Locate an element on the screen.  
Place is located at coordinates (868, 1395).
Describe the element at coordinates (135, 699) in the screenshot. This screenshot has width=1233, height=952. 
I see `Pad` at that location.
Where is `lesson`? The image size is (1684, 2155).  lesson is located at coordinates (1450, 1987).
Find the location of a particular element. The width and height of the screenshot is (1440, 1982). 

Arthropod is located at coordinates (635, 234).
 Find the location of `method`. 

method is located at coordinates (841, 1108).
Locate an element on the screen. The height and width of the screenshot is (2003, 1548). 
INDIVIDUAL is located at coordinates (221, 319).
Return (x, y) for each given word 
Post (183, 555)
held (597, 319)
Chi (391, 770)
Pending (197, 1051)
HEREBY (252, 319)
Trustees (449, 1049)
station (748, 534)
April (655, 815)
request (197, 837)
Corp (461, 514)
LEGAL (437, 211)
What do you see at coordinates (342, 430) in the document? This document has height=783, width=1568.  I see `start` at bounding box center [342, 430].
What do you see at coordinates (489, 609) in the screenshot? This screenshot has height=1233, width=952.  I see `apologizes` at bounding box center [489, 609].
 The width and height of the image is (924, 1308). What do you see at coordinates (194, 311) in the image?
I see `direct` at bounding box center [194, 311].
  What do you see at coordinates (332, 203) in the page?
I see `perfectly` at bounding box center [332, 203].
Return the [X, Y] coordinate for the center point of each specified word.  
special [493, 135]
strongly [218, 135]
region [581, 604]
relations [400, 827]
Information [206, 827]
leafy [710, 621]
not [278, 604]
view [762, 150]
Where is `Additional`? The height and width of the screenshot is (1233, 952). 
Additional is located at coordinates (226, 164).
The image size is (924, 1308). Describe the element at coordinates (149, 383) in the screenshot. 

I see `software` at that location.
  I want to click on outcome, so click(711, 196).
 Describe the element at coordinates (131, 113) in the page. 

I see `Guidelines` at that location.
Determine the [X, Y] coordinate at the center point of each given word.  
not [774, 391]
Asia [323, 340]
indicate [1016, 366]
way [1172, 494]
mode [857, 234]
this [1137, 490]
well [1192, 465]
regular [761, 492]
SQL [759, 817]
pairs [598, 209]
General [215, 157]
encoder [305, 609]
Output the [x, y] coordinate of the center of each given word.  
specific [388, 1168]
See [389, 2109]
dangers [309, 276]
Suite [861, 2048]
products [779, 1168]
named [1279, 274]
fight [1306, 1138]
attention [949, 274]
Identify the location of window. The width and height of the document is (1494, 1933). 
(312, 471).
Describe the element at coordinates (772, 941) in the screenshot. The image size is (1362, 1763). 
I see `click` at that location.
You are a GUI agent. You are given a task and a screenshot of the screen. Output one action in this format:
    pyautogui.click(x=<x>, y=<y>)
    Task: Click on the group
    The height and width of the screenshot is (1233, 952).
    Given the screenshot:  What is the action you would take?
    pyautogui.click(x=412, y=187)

------------------------------------------------

Copy the records above again, from the line with "Corp (461, 514)" up to and including the line with "center [332, 203].".

Corp (461, 514)
LEGAL (437, 211)
What do you see at coordinates (342, 430) in the document? This document has height=783, width=1568.  I see `start` at bounding box center [342, 430].
What do you see at coordinates (489, 609) in the screenshot? This screenshot has height=1233, width=952.  I see `apologizes` at bounding box center [489, 609].
 The width and height of the image is (924, 1308). What do you see at coordinates (194, 311) in the image?
I see `direct` at bounding box center [194, 311].
  What do you see at coordinates (332, 203) in the page?
I see `perfectly` at bounding box center [332, 203].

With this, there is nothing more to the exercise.